▶ [SET TASK 1]:
Answer these about the Simple Service Enterprise post:
(a) What date does the post carry?
(b) Which approaches does the second post say have failed?
(c) In most of today's world, and especially in ERP implementations, what does the author say Integration is?
▶ [SET TASK 2]: Can you copy the Simple Service Enterprise post word for word, starting at "My business is" and ending at "saves many projects."?

▶ [SOURCE DOCUMENT]:
**********

Friday, 11 May 2012

Simple Service Enterprise - part 5


In my first post on SSE I explained why and how I want, and can achieve, and have achieved, an Enterprise Integration paradigm that will give you a device-agnostic, platform-agnostic, tool-agnostic architecture that will free you from being crushed by the two tectonic plates in IT at the moment: diversity in devices, platforms and tools on the inside, and diversity in devices, platforms and tools on the outside

In my second SSE post, I explained why the approaches of the last decade and more (XML, ESB, SOA and SOAP) have failed, and in my third post I dared to state that REST is never ever going to be a solution to solve the issues either.
The reactions I got to that mainly showed me that myopic perceptions persist across techniques - yet replacing SOAP by REST and XML by JSON without questioning the business value of any of those is now being undertaken by the most zealous, and I simply won't have it. Not on my watch

My business is about long term value and benefits for clients and their business partners and customers. I know that, in most of today's world, Integration is an afterthought at best, especially in ERP implementations. Quickly scribbling together an undocumented solution that works for now is what saves many projects.

**********

▶ [INFORMATION SHOWN]:
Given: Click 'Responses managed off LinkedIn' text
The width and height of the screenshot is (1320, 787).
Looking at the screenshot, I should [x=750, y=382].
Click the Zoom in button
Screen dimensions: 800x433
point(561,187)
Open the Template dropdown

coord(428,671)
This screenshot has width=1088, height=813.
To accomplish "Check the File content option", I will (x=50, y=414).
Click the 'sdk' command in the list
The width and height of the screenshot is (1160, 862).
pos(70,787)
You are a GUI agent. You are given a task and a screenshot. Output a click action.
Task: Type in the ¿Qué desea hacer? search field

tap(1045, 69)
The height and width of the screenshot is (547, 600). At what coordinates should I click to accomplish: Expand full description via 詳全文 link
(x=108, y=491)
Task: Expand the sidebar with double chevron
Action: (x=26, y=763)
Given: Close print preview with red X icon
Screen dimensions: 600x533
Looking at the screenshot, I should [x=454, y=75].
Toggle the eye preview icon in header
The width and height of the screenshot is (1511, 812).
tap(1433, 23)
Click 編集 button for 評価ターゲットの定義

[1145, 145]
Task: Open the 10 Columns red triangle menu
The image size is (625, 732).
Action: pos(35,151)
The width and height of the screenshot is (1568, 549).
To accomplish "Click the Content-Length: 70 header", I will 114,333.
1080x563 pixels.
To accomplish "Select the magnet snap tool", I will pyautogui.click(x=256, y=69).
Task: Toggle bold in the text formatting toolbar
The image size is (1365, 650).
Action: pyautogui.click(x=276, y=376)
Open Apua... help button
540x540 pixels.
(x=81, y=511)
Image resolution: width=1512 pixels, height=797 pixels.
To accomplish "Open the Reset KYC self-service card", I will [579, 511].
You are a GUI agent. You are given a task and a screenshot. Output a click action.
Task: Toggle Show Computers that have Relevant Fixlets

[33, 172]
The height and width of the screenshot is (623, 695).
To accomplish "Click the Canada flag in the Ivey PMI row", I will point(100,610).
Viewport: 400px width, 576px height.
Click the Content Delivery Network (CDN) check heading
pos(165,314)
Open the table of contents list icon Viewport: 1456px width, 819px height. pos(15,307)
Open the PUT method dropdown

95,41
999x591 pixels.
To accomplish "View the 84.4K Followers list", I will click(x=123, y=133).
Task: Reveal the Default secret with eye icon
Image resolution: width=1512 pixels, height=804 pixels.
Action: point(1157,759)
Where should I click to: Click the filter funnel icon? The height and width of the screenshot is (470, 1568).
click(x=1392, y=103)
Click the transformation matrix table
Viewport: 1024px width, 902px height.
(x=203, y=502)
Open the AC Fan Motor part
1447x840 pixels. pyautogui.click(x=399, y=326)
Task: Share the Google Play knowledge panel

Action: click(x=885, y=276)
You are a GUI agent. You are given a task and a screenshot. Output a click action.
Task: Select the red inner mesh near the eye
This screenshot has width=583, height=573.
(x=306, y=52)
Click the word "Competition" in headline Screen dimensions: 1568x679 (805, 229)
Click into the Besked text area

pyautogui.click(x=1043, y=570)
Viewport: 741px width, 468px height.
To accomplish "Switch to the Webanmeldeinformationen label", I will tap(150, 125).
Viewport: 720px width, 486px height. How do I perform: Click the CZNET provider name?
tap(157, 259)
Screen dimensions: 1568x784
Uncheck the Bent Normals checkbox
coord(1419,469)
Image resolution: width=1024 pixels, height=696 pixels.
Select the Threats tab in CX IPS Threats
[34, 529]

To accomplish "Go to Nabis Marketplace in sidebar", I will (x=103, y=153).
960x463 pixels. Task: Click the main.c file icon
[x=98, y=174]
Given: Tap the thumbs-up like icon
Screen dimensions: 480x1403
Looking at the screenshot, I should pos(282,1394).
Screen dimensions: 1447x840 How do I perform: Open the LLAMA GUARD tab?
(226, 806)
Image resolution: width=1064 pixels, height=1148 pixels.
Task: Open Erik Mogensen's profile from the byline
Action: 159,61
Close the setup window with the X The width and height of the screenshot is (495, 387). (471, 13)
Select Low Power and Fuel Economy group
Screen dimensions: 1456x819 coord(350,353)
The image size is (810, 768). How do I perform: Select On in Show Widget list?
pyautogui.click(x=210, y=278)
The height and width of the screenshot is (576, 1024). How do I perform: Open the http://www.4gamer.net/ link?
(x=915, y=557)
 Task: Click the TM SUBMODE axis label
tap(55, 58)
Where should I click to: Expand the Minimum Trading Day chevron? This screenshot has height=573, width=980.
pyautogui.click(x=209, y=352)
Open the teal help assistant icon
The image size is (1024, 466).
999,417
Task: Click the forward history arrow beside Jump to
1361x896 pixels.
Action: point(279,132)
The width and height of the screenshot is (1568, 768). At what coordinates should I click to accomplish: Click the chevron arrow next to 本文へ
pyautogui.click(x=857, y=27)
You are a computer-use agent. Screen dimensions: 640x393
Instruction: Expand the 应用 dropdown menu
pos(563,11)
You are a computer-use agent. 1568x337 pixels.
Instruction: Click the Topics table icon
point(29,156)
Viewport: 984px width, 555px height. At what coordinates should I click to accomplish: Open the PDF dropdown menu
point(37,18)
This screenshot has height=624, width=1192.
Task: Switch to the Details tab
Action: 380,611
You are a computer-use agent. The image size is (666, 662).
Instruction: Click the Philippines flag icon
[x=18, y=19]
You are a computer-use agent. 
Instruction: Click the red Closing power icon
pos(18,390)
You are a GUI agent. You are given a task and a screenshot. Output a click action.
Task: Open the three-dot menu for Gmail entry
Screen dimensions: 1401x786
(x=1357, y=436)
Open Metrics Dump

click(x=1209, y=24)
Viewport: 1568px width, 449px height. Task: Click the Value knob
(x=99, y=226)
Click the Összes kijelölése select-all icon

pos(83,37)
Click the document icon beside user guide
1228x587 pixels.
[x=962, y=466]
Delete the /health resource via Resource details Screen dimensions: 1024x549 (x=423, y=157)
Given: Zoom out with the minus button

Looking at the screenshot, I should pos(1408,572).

**********

▶ [COMPLETE ANSWER 1]:
(a) Friday, 11 May 2012
(b) XML, ESB, SOA and SOAP
(c) An afterthought at best

▶ [COMPLETE ANSWER 2]:
My business is about long term value and benefits for clients and their business partners and customers. I know that, in most of today's world, Integration is an afterthought at best, especially in ERP implementations. Quickly scribbling together an undocumented solution that works for now is what saves many projects.